Greetings, I'm curious to know if anyone can explain the purpose and/or benifits of the military date-time group format. As I understand it, the format is as follows ddhhmmss[TZ][Mon]YY Where dd - numeric date hh, mm, ss - numeric hours, min sec (24hr format) [TZ] - one letter timezone designator [Mon] - month (3 letter abbreviation) YY -- two digit year My question is WHY??? I can see how the standard military date format (dd [mon] yy) both conforms to the international standard fo day-before-month (unlike in the USA) and using a 3-letter abbrev for month also helps further alleviate ambiguity.
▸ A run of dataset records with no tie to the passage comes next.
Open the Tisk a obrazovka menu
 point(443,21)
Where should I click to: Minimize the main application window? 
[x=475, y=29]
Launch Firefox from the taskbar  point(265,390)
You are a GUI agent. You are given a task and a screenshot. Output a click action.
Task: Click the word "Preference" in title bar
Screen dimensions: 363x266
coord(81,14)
I can see how using an ISO 8601 date format has advantages (such as having files automatically organized in chronological in a computer directory). But I see NO advantages to the military DTG format. Can anyone shed any light on the subject? Thanks!
I am no expert, but I would have thought the fact that the GPS satellites are provided by the US military would have something to do with it.
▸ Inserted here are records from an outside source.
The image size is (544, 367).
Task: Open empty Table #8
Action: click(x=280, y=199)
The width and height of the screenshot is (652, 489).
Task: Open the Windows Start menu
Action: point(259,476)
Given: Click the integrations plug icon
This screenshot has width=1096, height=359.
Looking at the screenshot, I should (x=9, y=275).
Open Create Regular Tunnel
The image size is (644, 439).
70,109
Hi, Thanks for your response. Yours is a good guess....but this format has been in use by the military for dating telex traffic since long before GPS was around. (Even though it is not a strictly "gps sat-nav" question, I posted to this newsgroup because it was the only one I could find...or at least get access to.....on USENET that had previous messages which dealt with this sort of data format question.)
Quiet Voice wrote ... I suspect the best answer you will come up with is "Because"! It's likely that the standard is simply the format that was in use when usage became widespread and never got changed, so it will just have been what seemed a good idea to someone at the time. Whoever it was probably would never have considered that he was designing a standard! David
Many "standards" are not the result of design, they just sort of happen. Happy trails, Gary (net.yogi.bear)
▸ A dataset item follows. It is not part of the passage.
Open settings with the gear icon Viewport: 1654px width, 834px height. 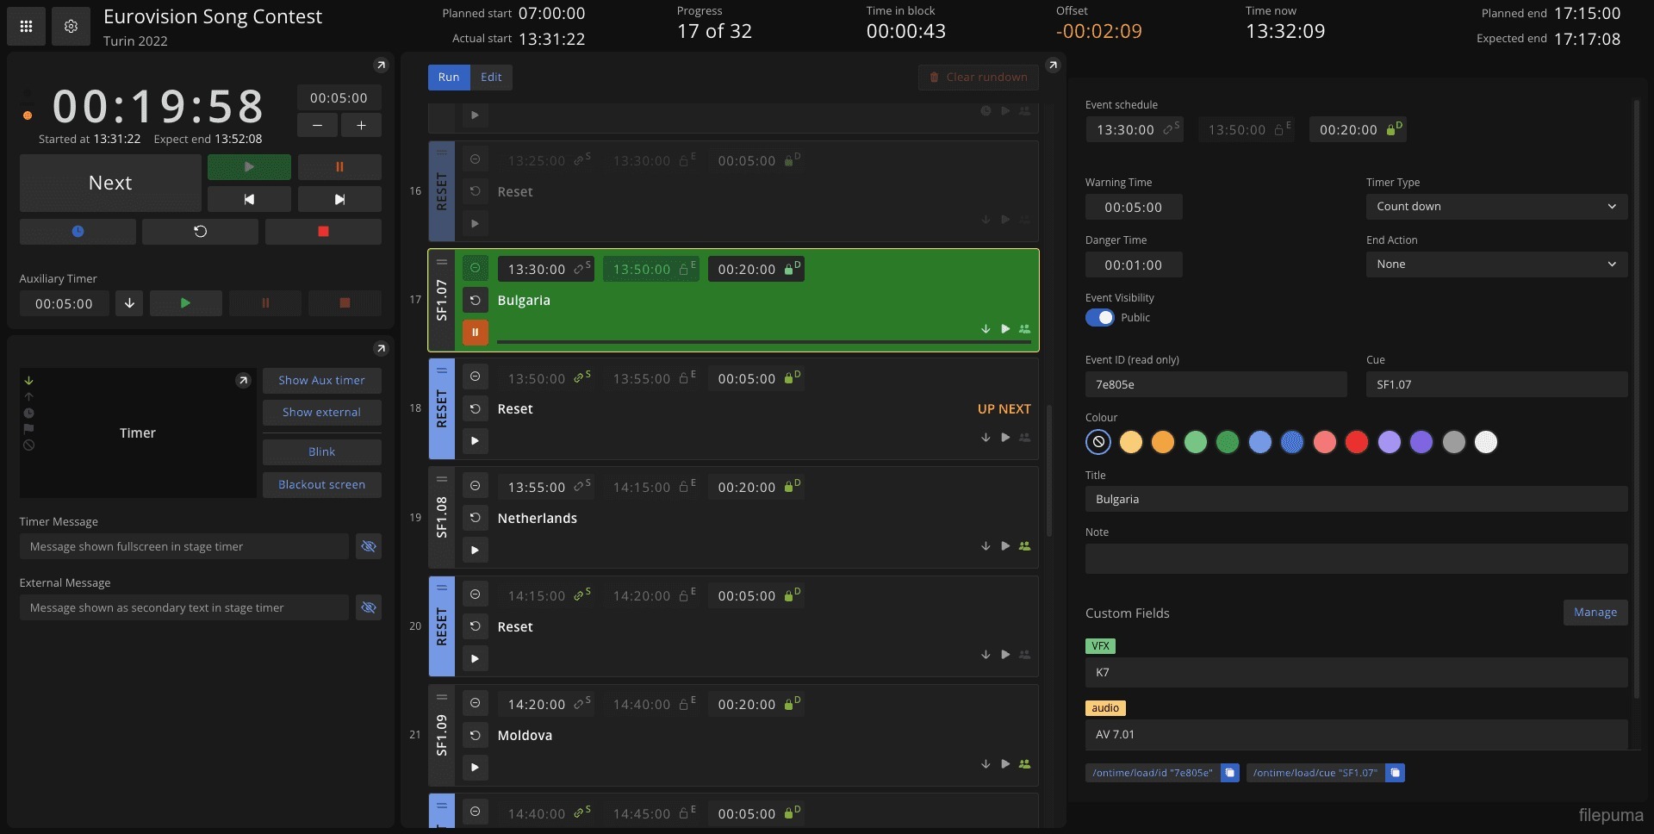tap(71, 27)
just guessing but it gives the important info first, i.e. telexes and signals would arrive soon after being sent, but 2 could possibly crossover so the 1st thing a military chap would need to know is the day it was sent followed by the time, the month and year are not really important for something that you need to react to immediately as for the timezone - a standard could be set, e.g. UTC, or you can allow local time to be used but then you need to identify the timezone so that you can set it in chronological order with other signals etc
I've seen the US mil use dozens of formats for date and time. Possibly in recent years they've settled on a more common standard. Gasp, I've even seen them use the PROPER ISO format of YYYY-MM-DD HH:MM:SS (Officially a "T" should be inserted between the DD and HH, but I find that messy). The only worldwid standard format is ISO 8601 which is YYYY-MM-DD HH:MM:SS.xxxx http://www.cl.cam.ac.uk/~mgk25/iso-time.html TZ seems silly. The military should understand the value and importance of coordinating and recording time in UTC. Let local people (& systems) convert it to local time if need be... Except that with legacy data you don't know how it was really encoded (unless a description is in the file). Back when memory was expensive, programmers when to all kinds of lengths to pack dates so that 230778 was pretty clear, but what does 071278 mean? Like many things, it probably began arbitrarily, and then becopmes an ad hoc standard, and then some sob makes it policy and everyone is screwed. Cheers, Alan
When I was in the Navy, the teletype machine was going 24/ 7... The DTG made it much easier for the communications crew to put these telexes in order on the clipboard which was read and initialed by the various commanders... (For what it's worth)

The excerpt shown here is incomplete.